Alors que le premier ministre de la Nouvelle-Écosse, Iain Rankin, se dit surpris de la «tolérance au risque» du Nouveau-Brunswick, son homologue Blaine Higgs se défend en disant qu’il n’a pas dérogé à son plan de réouverture publié fin mai.

Le premier ministre de la Nouvelle-Écosse se dit surpris de la rapidité avec laquelle le Nouveau-Brunswick a ouvert ses frontières aux voyageurs du reste du Canada.

La décision du Nouveau-Brunswick, annoncée mercredi, survient près d’une semaine avant une réouverture régionale prévue par les trois autres provinces de l’Atlantique le 23 juin.

«J’ai été surpris que leur tolérance au risque soit différente», a déclaré Iain Rankin, jeudi, en faisant référence aux élus néo-brunswickois.

Bien que M. Rankin ait pris soin de ne pas commenter davantage, il a déclaré que les partenaires provinciaux poursuivront les discussions sur la manière d’aborder la réouverture. Il a de plus souligné que sa province prévoyait une réouverture plus large au reste du Canada le 14 juillet.

Le Dr Robert Strang, médecin-hygiéniste en chef de la N.-É, a affirmé de son côté qu’il faudra surveiller de près l’apparition de nouveaux cas au N.-B.

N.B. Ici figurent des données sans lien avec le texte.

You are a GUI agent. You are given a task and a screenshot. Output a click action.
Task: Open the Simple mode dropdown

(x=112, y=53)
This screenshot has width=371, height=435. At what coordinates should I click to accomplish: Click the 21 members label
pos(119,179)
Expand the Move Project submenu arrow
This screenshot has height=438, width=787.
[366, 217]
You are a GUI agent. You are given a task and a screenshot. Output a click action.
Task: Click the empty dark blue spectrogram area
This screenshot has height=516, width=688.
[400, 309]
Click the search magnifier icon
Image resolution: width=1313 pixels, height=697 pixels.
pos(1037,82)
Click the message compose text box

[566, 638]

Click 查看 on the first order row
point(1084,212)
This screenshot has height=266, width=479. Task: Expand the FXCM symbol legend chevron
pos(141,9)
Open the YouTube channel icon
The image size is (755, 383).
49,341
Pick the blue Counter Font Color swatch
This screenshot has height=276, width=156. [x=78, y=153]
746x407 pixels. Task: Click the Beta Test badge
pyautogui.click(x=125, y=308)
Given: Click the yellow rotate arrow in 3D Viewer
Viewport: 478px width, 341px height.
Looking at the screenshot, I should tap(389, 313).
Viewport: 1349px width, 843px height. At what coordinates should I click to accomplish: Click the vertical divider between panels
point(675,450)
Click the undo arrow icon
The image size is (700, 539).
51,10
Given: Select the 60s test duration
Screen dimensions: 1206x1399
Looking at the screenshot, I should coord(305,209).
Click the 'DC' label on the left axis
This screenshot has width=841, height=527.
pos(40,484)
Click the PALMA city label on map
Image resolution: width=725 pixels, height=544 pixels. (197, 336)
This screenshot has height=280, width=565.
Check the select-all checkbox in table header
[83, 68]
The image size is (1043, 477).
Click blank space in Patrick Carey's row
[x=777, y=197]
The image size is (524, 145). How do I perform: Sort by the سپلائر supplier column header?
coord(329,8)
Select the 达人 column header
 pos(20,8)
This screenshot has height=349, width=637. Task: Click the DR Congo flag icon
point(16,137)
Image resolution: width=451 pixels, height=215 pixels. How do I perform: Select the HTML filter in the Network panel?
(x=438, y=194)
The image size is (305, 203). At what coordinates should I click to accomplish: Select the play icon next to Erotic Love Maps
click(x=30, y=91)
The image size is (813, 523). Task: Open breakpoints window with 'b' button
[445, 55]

«Il faudra au moins deux semaines pour voir l’impact de leur ouverture», a déclaré le Dr Strang aux journalistes.

«Ils introduisent certainement un niveau de risque plus élevé dans leur province et nous surveillons cela de près, car cela a des implications pour nous.»

Le premier ministre Blaine Higgs, quant à lui, admet que le Nouveau-Brunswick pourrait voir une augmentation de cas de COVID-19 après l’ouverture des frontières, mais qu’ils ne seront pas aussi graves en raison de la protection offerte par les vaccins.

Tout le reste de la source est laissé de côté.